EXERCISE DETAILS:
Within the material below, locate the line with "KI-Leitlinie (47, 2488)" and the line with "Krieg in der Ukraine (28, 1496)", then return those two lines and all lines between them, exactly as written.

EXERCISE MATERIALS:

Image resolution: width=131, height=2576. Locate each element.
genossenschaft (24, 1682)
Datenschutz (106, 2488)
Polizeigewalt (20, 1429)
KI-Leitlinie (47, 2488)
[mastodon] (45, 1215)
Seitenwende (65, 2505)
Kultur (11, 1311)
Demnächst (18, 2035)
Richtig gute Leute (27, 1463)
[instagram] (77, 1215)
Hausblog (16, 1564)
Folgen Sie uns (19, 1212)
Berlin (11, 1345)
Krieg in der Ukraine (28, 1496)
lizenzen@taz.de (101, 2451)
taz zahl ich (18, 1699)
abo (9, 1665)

--

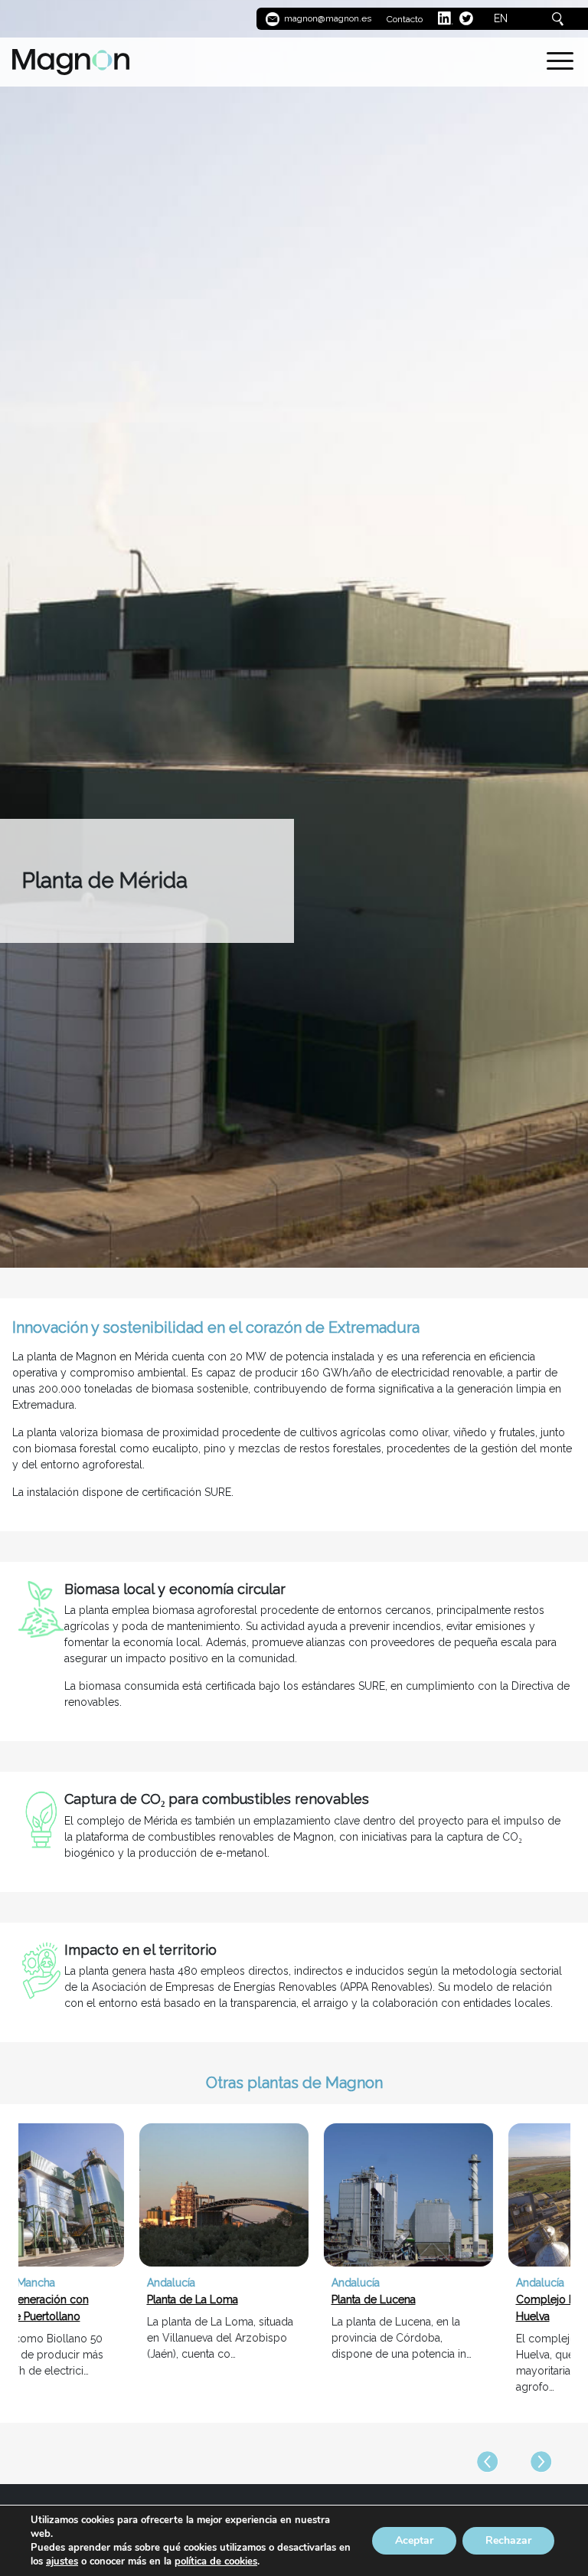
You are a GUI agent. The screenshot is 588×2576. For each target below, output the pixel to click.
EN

EXERCISE RESULT:
KI-Leitlinie (47, 2488)
[mastodon] (45, 1215)
Seitenwende (65, 2505)
Kultur (11, 1311)
Demnächst (18, 2035)
Richtig gute Leute (27, 1463)
[instagram] (77, 1215)
Hausblog (16, 1564)
Folgen Sie uns (19, 1212)
Berlin (11, 1345)
Krieg in der Ukraine (28, 1496)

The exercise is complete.